My question is, do you know of anything better alternatives to transfer files across the ocean in a fast way?

#!/bin/sh

upto="$1"
filepath="$2"
remotepath="$3"

if [ ! -f ${filepath} ]
then
exit 0
fi

password=$(/all/script/password 10)
filesize=$(du -b ${2} | sed 's/\([0-9]*\)\(.*\)/\1/')

if [ $filesize -gt 5368709120 ]; then
parts="80"
elif [ $filesize -gt 2147483648 ]; then
parts="50"
elif [ $filesize -gt 1310720 ]; then
parts="20"
else
parts="2"
fi

splitsize=$(($filesize / $parts))

split -b "$splitsize" -a 2 "$2" /all/tmp/cup/${password}_

#UPLOAD
declare -a pwait
for tmpfile in /all/tmp/cup/${password}_*
do
    scp ${tmpfile} root@${upto}.domain.com:/all/tmp/cup/ &
        array_lenght=${#pwait[@]}
        pwait[${array_lenght}]=$!
done

#ATTENDERE
for prid in ${pwait[@]}
do
wait $prid
done

#UNISCI FILE REMOTO
ssh root@${upto}.domain.com "cat /all/tmp/cup/${password}_* > ${remotepath} && wait && rm -f /all/tmp/cup/${password}_*"

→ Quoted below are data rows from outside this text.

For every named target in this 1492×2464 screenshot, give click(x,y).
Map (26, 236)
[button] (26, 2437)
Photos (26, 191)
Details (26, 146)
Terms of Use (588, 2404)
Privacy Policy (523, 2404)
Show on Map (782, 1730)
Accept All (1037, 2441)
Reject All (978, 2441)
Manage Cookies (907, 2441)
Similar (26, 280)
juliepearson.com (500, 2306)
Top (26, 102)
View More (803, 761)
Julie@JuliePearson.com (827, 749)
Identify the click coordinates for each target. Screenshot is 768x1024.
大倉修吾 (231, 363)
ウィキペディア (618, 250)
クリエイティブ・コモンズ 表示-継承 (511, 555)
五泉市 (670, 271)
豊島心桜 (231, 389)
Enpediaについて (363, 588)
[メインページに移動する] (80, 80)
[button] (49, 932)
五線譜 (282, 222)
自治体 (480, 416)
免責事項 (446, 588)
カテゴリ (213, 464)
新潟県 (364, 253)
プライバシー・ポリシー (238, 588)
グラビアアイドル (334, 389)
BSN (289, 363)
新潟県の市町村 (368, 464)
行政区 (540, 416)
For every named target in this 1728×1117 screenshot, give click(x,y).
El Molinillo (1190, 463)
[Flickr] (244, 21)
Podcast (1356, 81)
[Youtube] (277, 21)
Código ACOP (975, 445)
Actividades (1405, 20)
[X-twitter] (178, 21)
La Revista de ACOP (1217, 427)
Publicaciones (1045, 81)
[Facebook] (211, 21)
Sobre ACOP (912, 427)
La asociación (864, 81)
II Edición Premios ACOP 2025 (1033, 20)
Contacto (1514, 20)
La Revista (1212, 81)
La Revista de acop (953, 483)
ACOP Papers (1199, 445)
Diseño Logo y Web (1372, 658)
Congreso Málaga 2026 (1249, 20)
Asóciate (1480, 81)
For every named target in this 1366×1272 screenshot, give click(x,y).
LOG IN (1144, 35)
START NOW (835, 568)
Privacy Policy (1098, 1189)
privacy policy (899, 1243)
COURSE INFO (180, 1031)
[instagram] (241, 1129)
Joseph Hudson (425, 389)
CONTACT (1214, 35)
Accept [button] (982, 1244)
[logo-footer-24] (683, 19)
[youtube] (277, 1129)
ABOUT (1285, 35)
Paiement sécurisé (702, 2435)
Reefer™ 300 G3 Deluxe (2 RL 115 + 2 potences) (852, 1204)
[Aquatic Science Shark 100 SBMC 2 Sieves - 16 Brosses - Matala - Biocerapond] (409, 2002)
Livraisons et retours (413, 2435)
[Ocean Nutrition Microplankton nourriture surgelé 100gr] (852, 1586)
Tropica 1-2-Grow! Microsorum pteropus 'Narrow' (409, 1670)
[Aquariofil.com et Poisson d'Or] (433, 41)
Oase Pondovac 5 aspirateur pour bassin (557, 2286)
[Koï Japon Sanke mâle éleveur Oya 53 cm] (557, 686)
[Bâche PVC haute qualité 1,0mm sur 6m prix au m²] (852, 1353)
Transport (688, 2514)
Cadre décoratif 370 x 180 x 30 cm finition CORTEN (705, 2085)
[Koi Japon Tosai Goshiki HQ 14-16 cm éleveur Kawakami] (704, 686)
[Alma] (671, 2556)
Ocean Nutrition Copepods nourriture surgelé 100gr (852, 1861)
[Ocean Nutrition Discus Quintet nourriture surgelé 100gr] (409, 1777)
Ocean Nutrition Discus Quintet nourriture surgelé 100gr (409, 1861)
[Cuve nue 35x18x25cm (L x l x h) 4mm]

#RIMUOVI ROBA DI TROPPO LA
#eval ssh root@${upto}.domain.com rm -f /all/tmp/cup/${password}*

#REMOVE HERE
rm -f /all/tmp/cup/${password}_*

exit 0

Best Answer

Assuming that your network are not saturated (contrary to what you're stating in the question), you should be tuning your link to deal with the (comparatively) high bandwidth delay product like Andrew mentioned. (The articles referenced at that link include some info on what to tweak, when, and why.)


If in fact your network links ARE saturated (moving the maximum amount of data they can) the only solution is to add more bandwidth (either more fiber trunks between the two sites, paying another carrier for transit to offload some of the peak period traffic, or if you're using "dedicated" links paying for a higher CIR/adding more circuits to the loop).


How can you tell the difference?
Well, if starting more streams gets you more speed you haven't saturated your link. You're probably getting hit by the relatively long round-trip time from the US to Europe (as compared to the round-trip time on a local network).
(There's a point of diminishing returns here as the overhead for more TCP connections will eventually cause other bottlenecks to show up.)

If adding more streams provides no net increase in speed (two streams run at half the net speed of one) your link is saturated, and you need to add bandwidth to improve performance.


Other stuff to consider

You should seek to minimize the data being pushed over the pipe, using rsync or similar protocols if appropriate (rsync works best with small-ish change sets to large-ish collections of data).

Never underestimate the bandwidth of a FedEx overnight package with a couple of hard disks in it. Especially for initial syncs.